» Your task
Print each record below exactly as it appears.

─── Input data

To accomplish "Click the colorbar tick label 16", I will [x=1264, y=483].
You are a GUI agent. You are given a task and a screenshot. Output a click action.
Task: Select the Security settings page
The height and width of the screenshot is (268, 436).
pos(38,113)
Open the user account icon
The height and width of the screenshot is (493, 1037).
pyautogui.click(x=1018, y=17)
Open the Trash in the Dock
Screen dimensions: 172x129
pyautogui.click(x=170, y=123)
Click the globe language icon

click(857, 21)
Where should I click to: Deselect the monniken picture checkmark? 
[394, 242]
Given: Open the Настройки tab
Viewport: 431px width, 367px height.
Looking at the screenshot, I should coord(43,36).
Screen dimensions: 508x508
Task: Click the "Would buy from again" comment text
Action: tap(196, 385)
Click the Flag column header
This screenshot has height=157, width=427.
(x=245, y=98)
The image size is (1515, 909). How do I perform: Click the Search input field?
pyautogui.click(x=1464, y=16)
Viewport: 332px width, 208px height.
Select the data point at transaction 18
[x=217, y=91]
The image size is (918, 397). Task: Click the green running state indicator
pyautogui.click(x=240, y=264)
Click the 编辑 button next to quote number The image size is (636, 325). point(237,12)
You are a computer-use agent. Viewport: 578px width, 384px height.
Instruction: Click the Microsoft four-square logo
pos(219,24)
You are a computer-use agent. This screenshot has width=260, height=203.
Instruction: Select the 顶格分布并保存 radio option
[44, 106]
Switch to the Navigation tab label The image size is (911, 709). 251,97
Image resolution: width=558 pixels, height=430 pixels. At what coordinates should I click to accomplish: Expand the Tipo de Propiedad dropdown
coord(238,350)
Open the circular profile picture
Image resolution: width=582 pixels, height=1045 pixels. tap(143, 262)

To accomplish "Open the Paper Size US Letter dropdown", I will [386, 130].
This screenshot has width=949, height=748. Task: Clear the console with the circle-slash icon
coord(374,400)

──────

» Solution for this exercise
To accomplish "Click the colorbar tick label 16", I will [x=1264, y=483].
You are a GUI agent. You are given a task and a screenshot. Output a click action.
Task: Select the Security settings page
The height and width of the screenshot is (268, 436).
pos(38,113)
Open the user account icon
The height and width of the screenshot is (493, 1037).
pyautogui.click(x=1018, y=17)
Open the Trash in the Dock
Screen dimensions: 172x129
pyautogui.click(x=170, y=123)
Click the globe language icon

click(857, 21)
Where should I click to: Deselect the monniken picture checkmark? 
[394, 242]
Given: Open the Настройки tab
Viewport: 431px width, 367px height.
Looking at the screenshot, I should coord(43,36).
Screen dimensions: 508x508
Task: Click the "Would buy from again" comment text
Action: tap(196, 385)
Click the Flag column header
This screenshot has height=157, width=427.
(x=245, y=98)
The image size is (1515, 909). How do I perform: Click the Search input field?
pyautogui.click(x=1464, y=16)
Viewport: 332px width, 208px height.
Select the data point at transaction 18
[x=217, y=91]
The image size is (918, 397). Task: Click the green running state indicator
pyautogui.click(x=240, y=264)
Click the 编辑 button next to quote number The image size is (636, 325). point(237,12)
You are a computer-use agent. Viewport: 578px width, 384px height.
Instruction: Click the Microsoft four-square logo
pos(219,24)
You are a computer-use agent. This screenshot has width=260, height=203.
Instruction: Select the 顶格分布并保存 radio option
[44, 106]
Switch to the Navigation tab label The image size is (911, 709). 251,97
Image resolution: width=558 pixels, height=430 pixels. At what coordinates should I click to accomplish: Expand the Tipo de Propiedad dropdown
coord(238,350)
Open the circular profile picture
Image resolution: width=582 pixels, height=1045 pixels. tap(143, 262)

To accomplish "Open the Paper Size US Letter dropdown", I will [386, 130].
This screenshot has width=949, height=748. Task: Clear the console with the circle-slash icon
coord(374,400)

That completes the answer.